### Source material ###

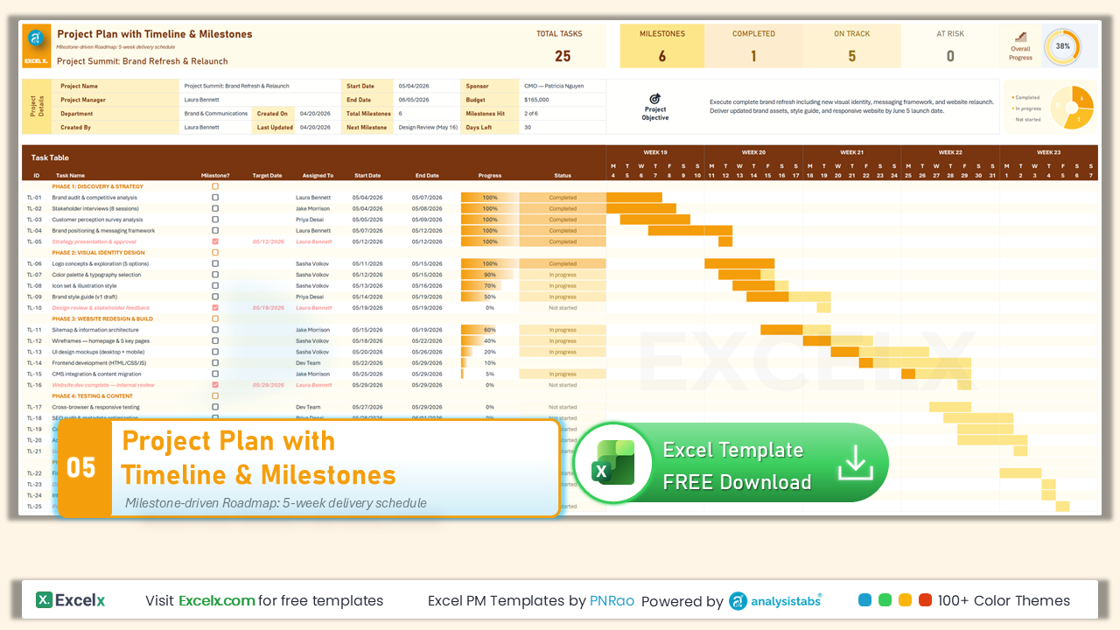Toggle milestone checkbox for Logo concepts task
This screenshot has width=1120, height=630.
(x=215, y=263)
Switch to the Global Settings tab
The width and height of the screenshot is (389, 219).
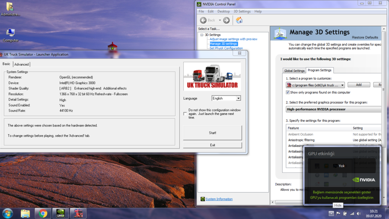pyautogui.click(x=294, y=70)
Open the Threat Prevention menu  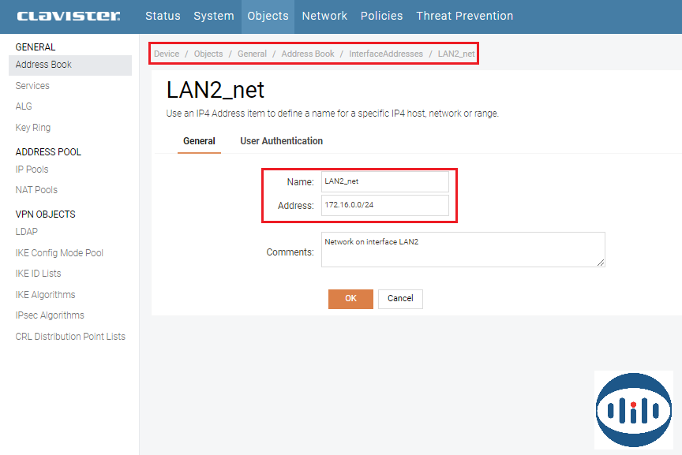click(464, 16)
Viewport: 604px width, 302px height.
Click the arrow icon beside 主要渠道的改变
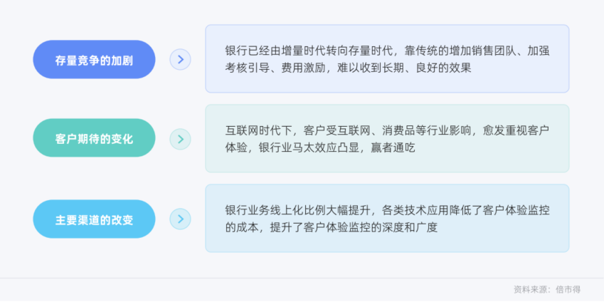pyautogui.click(x=180, y=219)
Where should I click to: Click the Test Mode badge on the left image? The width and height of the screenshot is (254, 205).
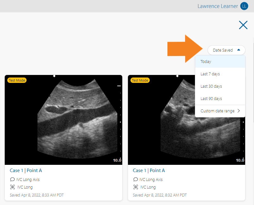(17, 80)
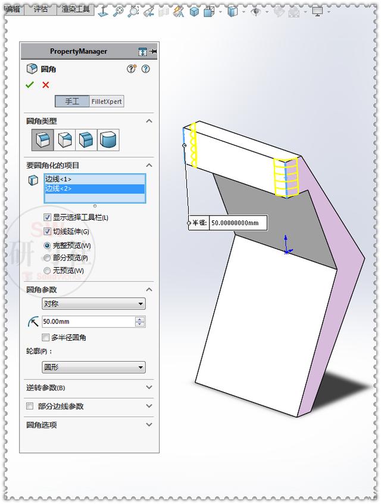Screen dimensions: 381x504
Task: Accept the fillet with the green checkmark
Action: (30, 85)
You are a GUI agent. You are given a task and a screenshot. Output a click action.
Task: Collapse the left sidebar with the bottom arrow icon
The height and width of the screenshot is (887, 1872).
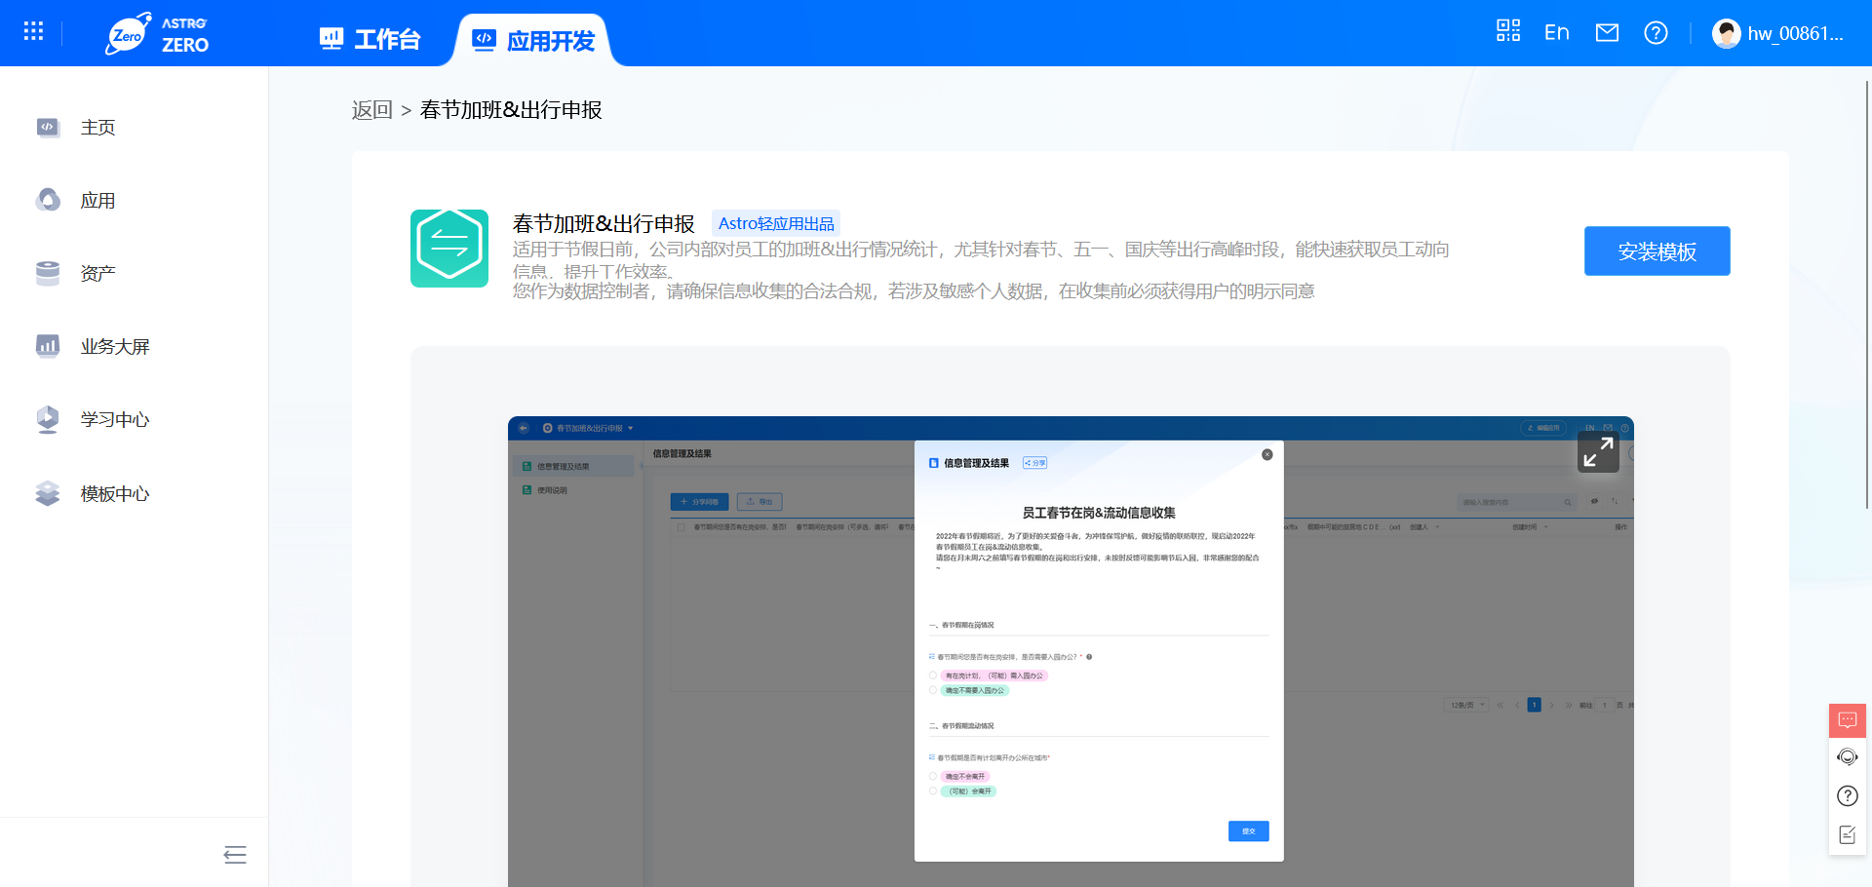point(234,855)
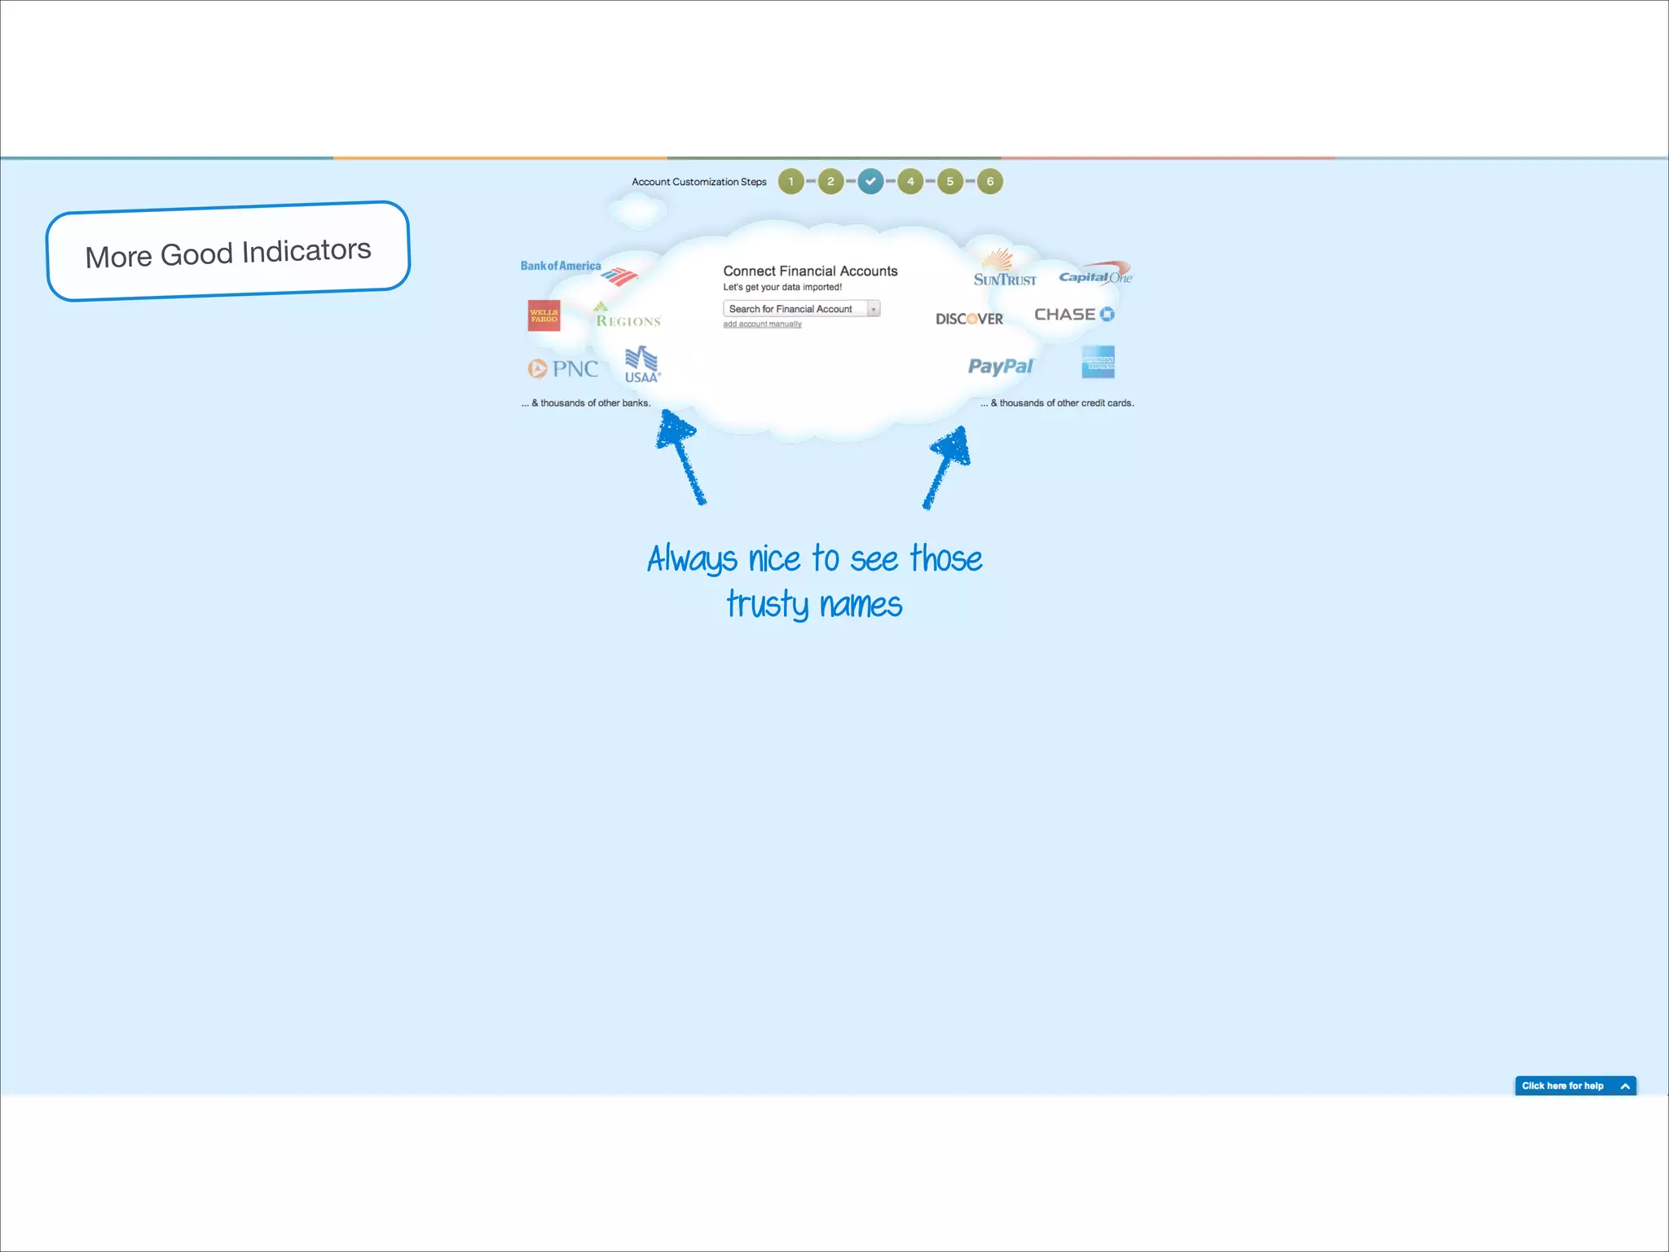Image resolution: width=1669 pixels, height=1252 pixels.
Task: Click the PayPal logo
Action: [1000, 367]

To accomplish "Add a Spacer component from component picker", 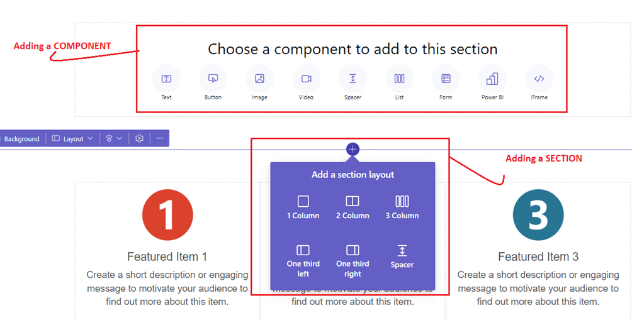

###

» **What needs to be done**
Show every line of the rows above that contains the word "left".

» **Correct answer**
Where should I click to: Click the Test Mode badge on the left image? The width and height of the screenshot is (254, 205).
Task: Collapse the left sidebar with the bottom arrow icon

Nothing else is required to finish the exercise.